Daniel Pipes: Sure, but there are some against Muslims, though fewer anti-Muslim incidences than anti-Jewish ones, as you point out. We see a growth in anti-Islamic, not anti-Islamist, sentiment. I don't endorse that. I want the resistance to be constrained and careful.
Q: The Muslim minority in America is more successful than any other Muslim minority in any other Western country. Is anti-Islamic sentiment really an issue in the American context?
Daniel Pipes: Yes, it is. It is growing.
Q: But there are no zealots who are encouraging people to go out in the streets and act against Muslims.
Daniel Pipes: No, it is not organized, but there is a sense that those who don't like Islamization and those who don't like Muslims have found a voice and an issue. In some ways I am glad and in others I am worried. I am pleased Americans are rejecting Islamization but they should accept moderate Islam.
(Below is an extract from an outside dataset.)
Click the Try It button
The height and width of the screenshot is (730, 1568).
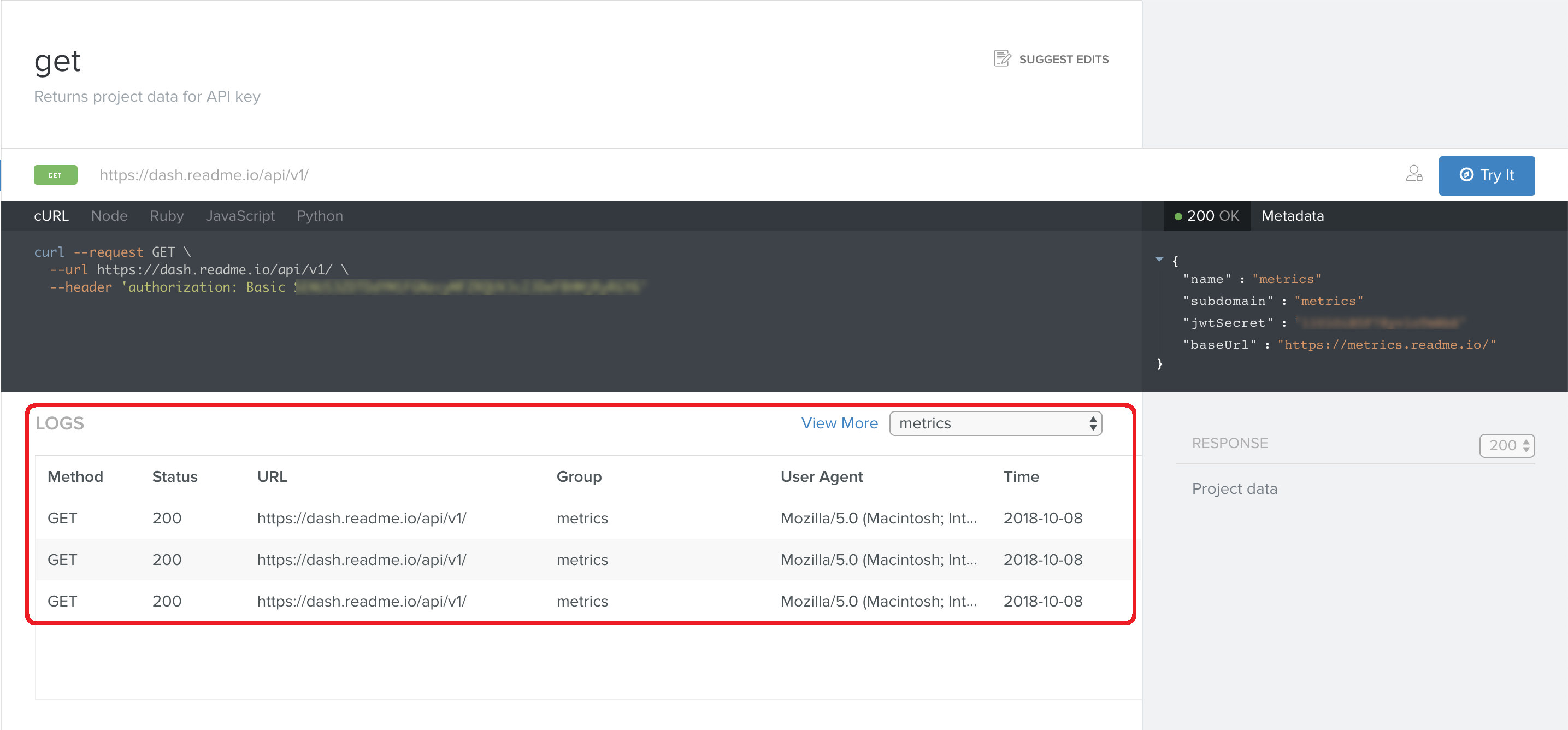click(1486, 175)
Q: What is your view of the man behind the mosque, Imam Abdul Rauf?
Daniel Pipes: He is an opportunist and a publicity hound. He calls himself an imam but he doesn't even have a degree. The Islamist establishment is not happy about him because he brought this upon them. I don't mind his mosque being built because it damages Islamism.
Q: Either way Americans win.
Daniel Pipes: Yes.

The complex nature of the Arab world

Q: Back to the Arab world. Do you think that tribalism is more pervasive than Islam in the Arab world?
Daniel Pipes: Islam has absorbed a tribal ethos and brings with it tribal features. Tribalism is not the feature — Egypt is not a tribal society — but it is endemic, a lens that explains many features.
Q: Is Islamism here to stay?
Daniel Pipes: The Islamist movement is dominant right now but it's temporary. We can already see an increase in Muslims who reject Islamism and who are drawing inspiration from the Western liberal model. They are not in a position of power but there is a ferment of ideas among brave dissidents, intellectuals, and organizers spreading these ideas. They could well succeed but it is not going to be very soon.
Q: What about Yusuf al-Qaradawi, who has all this power in the Muslim world and he is considered a moderate within the Muslim community?
Daniel Pipes: He is a moderate Islamist, which means about the same as a moderate Nazi.
Q: Would you agree that Qaradawi represents the Arab street?
Daniel Pipes: He is a leading Islamist figure and intellectual who has great reach with his books, television shows, organizations, and diplomacy, but I do not concede that most Muslims are Islamists.
Q: Isn't Islamism part of a historic continuum in Islamic history? It didn't appear in a vacuum.
Daniel Pipes: For sure, there are antecedents to modern Islamists, for example Ibn Taymiyya. But it is a modern ideological elaboration on an old theme.
Q: How do you explain the inability for collective self-criticism in the Arab world? For example, a recent article in the London-based daily Al-Sharq al-Awsat argues that there needs to be further investigation into what really happened on 9/11.
Daniel Pipes: I wrote a whole book on this called The Hidden Hand, about conspiracy theories in the Middle East. The mental dependence on conspiracy theories in Arabic-speaking countries is quite extraordinary. Ironically, it is not an inherently Muslim phenomenon but derives from the West. One proof of this lies in the fact that Muslims have the same two conspiratorial enemies as do Europeans: Jews and secret societies like the Freemasons. Contrarily, they hardly ever blame Hindus, Russians, Germans, Chinese, and Japanese.